SQL query
Back to DuckDB Data Engineering Glossary
Definition
A SQL query is a structured request written in Structured Query Language (SQL) that allows you to retrieve, analyze, or manipulate data stored in a database. The most common type of query uses the SELECT
statement to read data, though queries can also modify data using statements like INSERT
, UPDATE
, and DELETE
.
Basic Structure
A typical SQL query starts with SELECT
followed by the columns you want to retrieve, then FROM
to specify the source table(s), and optionally WHERE
to filter results.
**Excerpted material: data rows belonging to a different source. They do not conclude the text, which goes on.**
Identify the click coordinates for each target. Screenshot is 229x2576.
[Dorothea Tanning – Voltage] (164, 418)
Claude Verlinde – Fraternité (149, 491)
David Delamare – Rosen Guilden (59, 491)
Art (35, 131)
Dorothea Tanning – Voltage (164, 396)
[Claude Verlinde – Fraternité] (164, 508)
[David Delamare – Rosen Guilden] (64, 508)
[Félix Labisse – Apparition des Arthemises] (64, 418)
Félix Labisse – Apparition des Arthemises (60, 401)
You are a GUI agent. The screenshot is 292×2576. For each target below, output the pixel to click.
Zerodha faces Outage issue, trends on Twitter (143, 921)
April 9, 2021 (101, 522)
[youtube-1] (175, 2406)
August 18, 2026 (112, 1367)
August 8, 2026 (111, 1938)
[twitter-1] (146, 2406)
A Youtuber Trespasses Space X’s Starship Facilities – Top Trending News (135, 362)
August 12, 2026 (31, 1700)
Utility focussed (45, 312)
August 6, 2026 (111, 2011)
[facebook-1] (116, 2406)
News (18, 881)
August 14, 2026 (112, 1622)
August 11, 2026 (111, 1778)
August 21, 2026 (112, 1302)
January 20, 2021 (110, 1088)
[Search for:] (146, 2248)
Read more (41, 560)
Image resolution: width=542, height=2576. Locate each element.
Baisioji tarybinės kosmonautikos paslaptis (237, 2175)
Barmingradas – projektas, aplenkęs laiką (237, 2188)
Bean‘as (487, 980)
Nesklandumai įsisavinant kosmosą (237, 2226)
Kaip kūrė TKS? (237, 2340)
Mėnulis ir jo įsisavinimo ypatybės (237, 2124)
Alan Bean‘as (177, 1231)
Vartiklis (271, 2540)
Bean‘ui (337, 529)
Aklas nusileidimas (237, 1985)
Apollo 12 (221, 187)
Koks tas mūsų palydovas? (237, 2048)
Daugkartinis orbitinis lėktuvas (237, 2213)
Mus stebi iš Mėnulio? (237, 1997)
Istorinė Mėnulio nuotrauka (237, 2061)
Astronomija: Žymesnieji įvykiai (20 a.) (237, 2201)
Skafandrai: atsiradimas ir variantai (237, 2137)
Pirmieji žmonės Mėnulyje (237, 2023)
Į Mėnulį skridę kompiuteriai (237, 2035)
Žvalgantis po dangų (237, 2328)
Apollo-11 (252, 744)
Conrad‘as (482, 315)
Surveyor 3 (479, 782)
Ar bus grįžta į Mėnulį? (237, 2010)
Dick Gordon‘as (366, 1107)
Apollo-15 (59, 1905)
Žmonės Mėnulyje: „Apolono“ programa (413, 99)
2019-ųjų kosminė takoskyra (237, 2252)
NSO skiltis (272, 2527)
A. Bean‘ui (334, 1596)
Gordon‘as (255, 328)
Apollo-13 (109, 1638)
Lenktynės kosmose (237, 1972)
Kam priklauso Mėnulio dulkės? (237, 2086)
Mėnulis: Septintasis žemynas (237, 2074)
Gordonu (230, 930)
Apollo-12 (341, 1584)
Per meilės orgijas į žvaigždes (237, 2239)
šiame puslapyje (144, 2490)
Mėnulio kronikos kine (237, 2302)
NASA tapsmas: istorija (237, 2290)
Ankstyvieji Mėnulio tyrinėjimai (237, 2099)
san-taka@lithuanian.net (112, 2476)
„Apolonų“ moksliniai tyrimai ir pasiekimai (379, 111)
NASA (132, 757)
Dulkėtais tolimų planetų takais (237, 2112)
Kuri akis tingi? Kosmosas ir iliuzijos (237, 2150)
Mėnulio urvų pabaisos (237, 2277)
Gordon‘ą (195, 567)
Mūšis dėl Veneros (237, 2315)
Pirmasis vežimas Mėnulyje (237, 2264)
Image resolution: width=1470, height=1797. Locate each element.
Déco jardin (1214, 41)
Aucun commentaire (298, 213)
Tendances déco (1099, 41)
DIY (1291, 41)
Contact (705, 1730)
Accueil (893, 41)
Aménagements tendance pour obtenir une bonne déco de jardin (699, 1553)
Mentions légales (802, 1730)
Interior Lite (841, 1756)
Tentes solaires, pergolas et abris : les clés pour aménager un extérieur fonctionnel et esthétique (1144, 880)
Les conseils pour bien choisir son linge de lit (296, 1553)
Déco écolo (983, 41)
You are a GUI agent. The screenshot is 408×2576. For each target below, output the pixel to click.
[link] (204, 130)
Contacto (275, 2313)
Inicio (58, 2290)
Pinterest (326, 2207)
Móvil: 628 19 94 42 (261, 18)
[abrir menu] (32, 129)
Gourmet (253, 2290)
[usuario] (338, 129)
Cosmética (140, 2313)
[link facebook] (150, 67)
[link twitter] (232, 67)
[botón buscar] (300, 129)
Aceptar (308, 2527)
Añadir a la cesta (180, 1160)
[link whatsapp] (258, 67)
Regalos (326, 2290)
Additional clauses like GROUP BY
, HAVING
, and ORDER BY
help shape and organize the output.
DuckDB Examples
Here's a simple query that selects all columns from a table:
Copy code
SELECT * FROM employees;
A more complex query showing filtering, grouping and ordering:
Copy code
SELECT department,
COUNT(*) as employee_count,
AVG(salary) as avg_salary
FROM employees
WHERE status = 'active'
GROUP BY department
HAVING COUNT(*) > 5
ORDER BY avg_salary DESC;
DuckDB extends standard SQL syntax by allowing you to omit the SELECT
keyword when using *
, making this valid:
Copy code
FROM employees;
You can also use DuckDB's unique column selection syntax to dynamically select columns:
Copy code
SELECT COLUMNS('salary_.*')
FROM employees;
Common Use Cases
Data analysts and engineers use SQL queries to perform tasks like generating reports, analyzing trends, cleaning data, and integrating different data sources. Queries can range from simple one-line statements to complex operations involving multiple joins, subqueries, and window functions.
DuckDB-Specific Features
DuckDB optimizes queries for analytical workloads and supports querying data directly from files like CSV and Parquet without first loading them into tables. It also includes extensions to standard SQL that make common analytical tasks more convenient, such as simplified grouping syntax and enhanced column selection capabilities.